Salesforce.com: Boosting adoption to power a “customer company”
Salesforce.com announced Q4 earnings late last week and they deserve big congratulations for beating analyst expectations. But amidst the impressive numbers, CEO Marc Benioff said something that really grabbed my attention: he said Salesforce was now focused on being a “customer company.” I think this is a fantastic idea, but it requires focusing on something that I wished Marc would have spent more time discussing: customer engagement. It’s the single most important factor in helping users adopt a product.
As Benioff is a master at keeping Salesforce ahead of changes and trends in the industry, I’m sure that he understands that his words were timely and important because the corporate-spending needle is moving more and more towards CMO budgets as customer retention becomes a top issue. But even Benioff knows how critical customer engagement is – especially for Salesforce. CRM systems have had average adoption rates over time – the majority of CRM providers get only about a 55% adoption rate, according to a 2011 CSO Insights survey. Being a true customer company involves focusing intently not just on selling to customers but on keeping them engaged over time.
You’d think that, because Benioff indicated how Salesforce is amongst the most used enterprise software, reported a 65% increase in number of transactions served and noted the company’s first one-billion-transaction day – granted, quite an achievement – that Salesforce wouldn’t have to worry about adoption. But I remember Marc touting that same 65% figure in Q3 2011. That linear increase in transaction volume could be bent into an accelerated curve through the network effect that improved adoption provides. (As people within an enterprise begin to use a SaaS product more regularly and effectively, their colleagues join them to take advantage of the value the original adopters have created. This means an increase in transactions within existing customers in addition to those that come from the addition of new ones.)

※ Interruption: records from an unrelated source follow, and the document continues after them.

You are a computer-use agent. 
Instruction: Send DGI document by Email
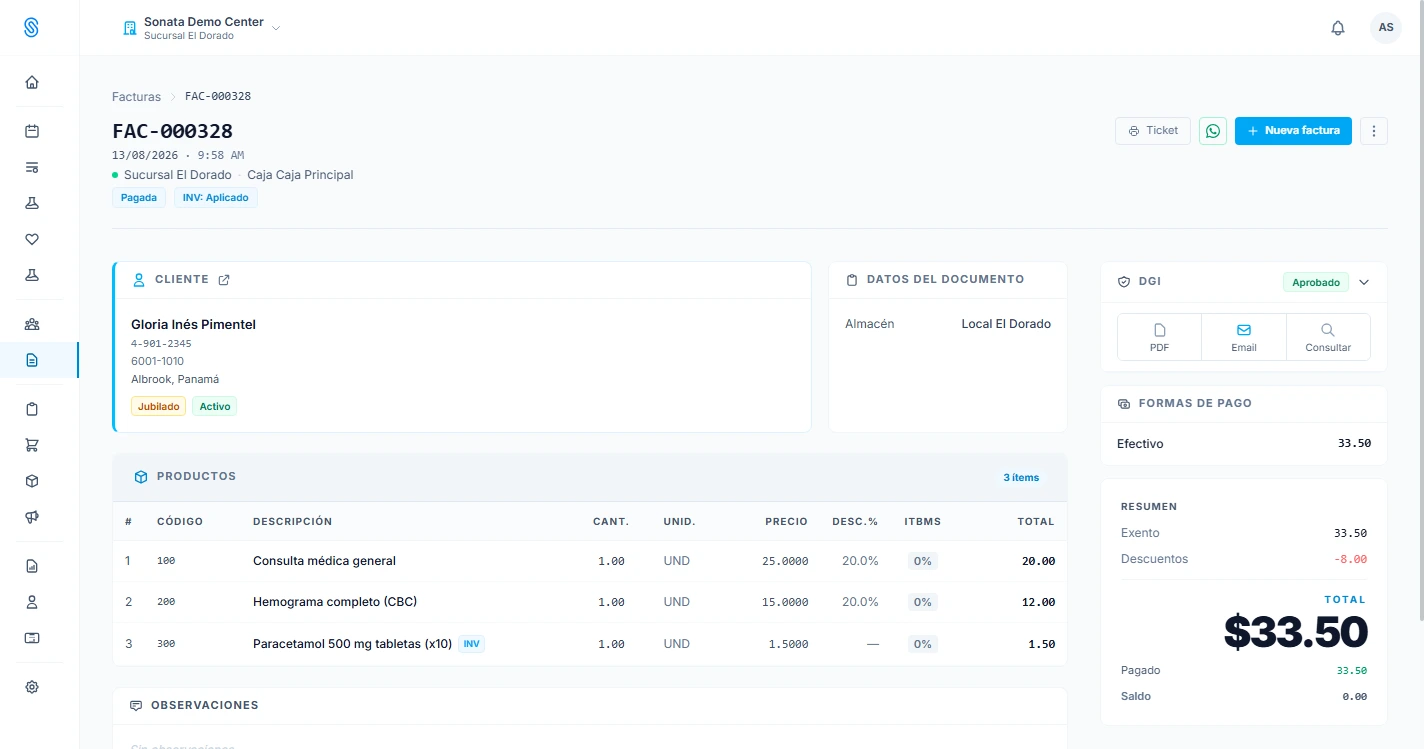point(1244,337)
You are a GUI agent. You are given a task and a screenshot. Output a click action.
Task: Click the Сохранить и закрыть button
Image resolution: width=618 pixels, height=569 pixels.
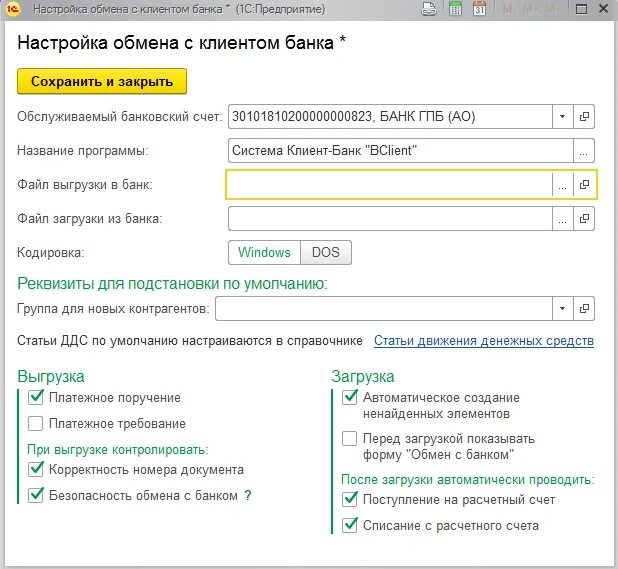(102, 81)
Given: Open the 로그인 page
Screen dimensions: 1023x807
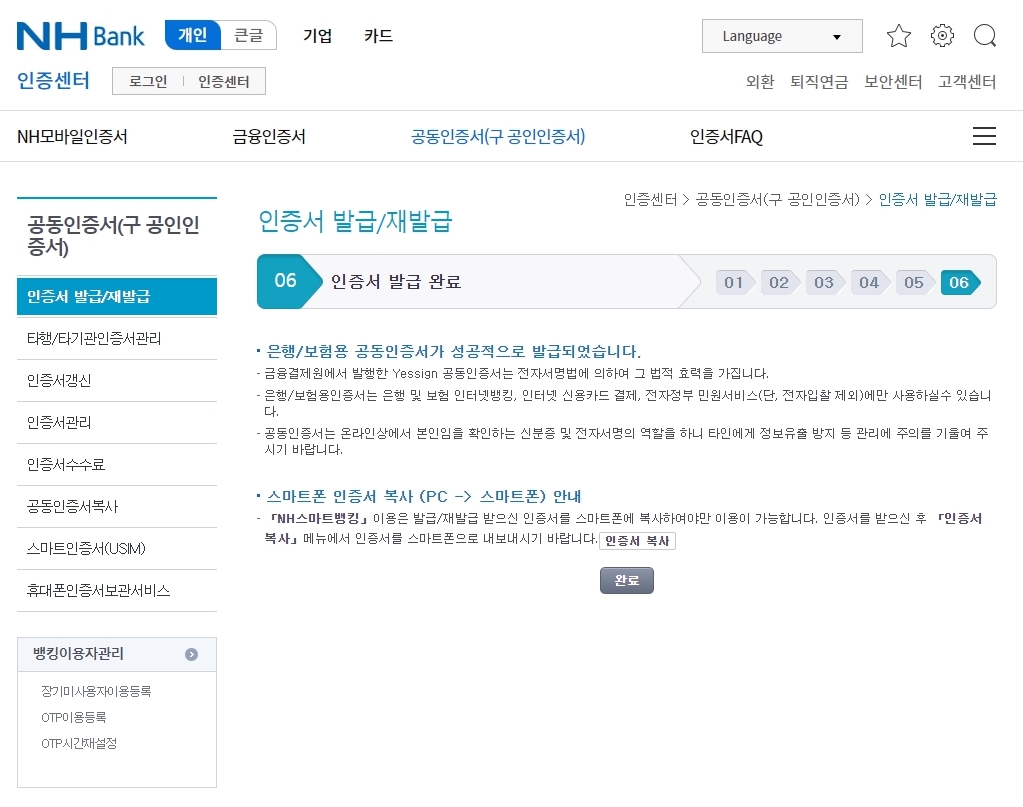Looking at the screenshot, I should [x=146, y=81].
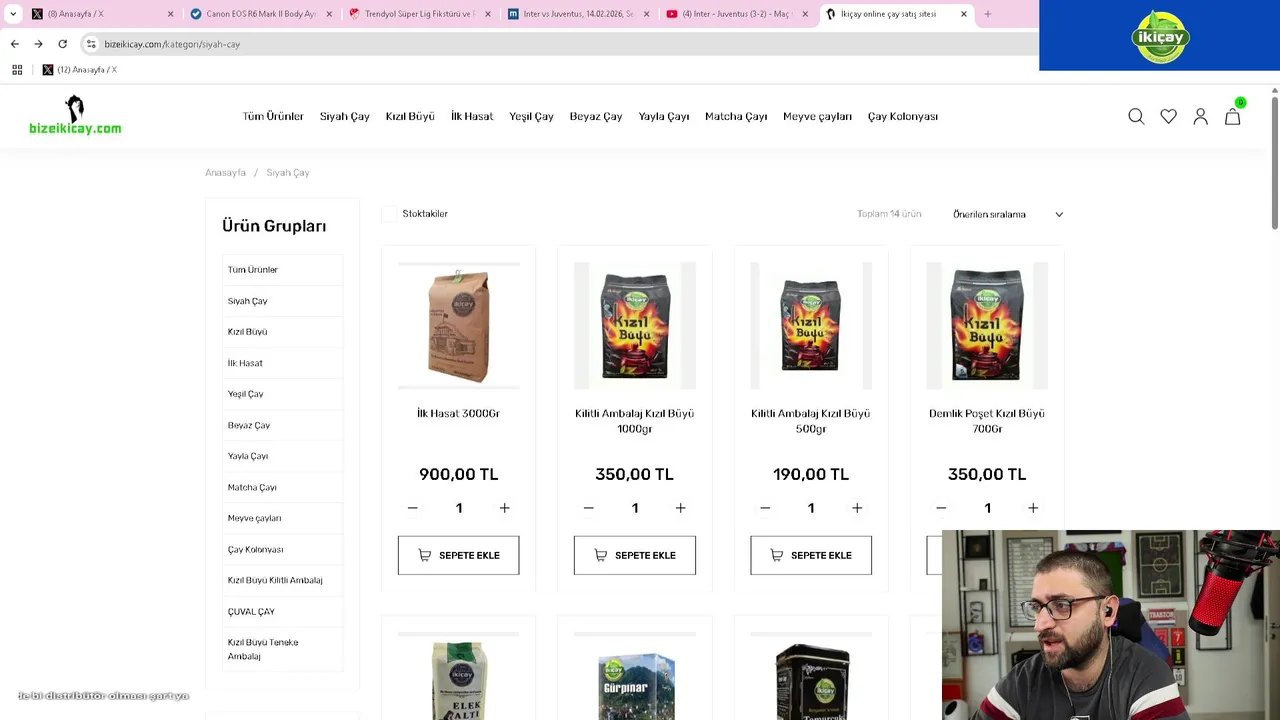Viewport: 1280px width, 720px height.
Task: Open the user account icon
Action: coord(1200,117)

How does a SaaS company fight lack of adoption? They could cover their bases by entering new markets, investing in new technologies and creating additional product offerings. Salesforce, to Benioff’s credit, has already taken this route with Service Cloud, data.com and Marketing Cloud to complement Sales Cloud. And Force.com is being rapidly adopted as a platform for building custom cloud applications.
In addition to expanding horizontally, why not also focus on expanding users’ engagement with products, thereby cementing their value within customer enterprises? Gamification does this by layering game mechanics, reputation mechanics and social mechanics directly on top of applications, allowing customers to measure, reward and analyze their end users’ behavior, maximizing product usage. For example, a sales manager could incentivize her salespeople to follow up with leads in Salesforce more quickly by offering reward points for doing so within a given period of time. When a salesperson achieves a certain number of points, they earn a status badge that’s displayed on their Salesforce profile and automatically shared across the team via Chatter. The sales manager can publicly comment the achievement in real time, thus stimulating the rest of the team to try to achieve the same (or higher) recognition.
Simply put, even if you’re a great software brand, you can’t help your customers achieve real business results unless you’re maximizing engagement of your product over time. I’m impressed by Salesforce’s earnings and by its success in adding new products and customers. In the next earning call, I hope to hear how the company is succeeding in engaging existing customers with its products as well as generating new ones. Then Salesforce will truly be maximizing its potential as “the customer company.”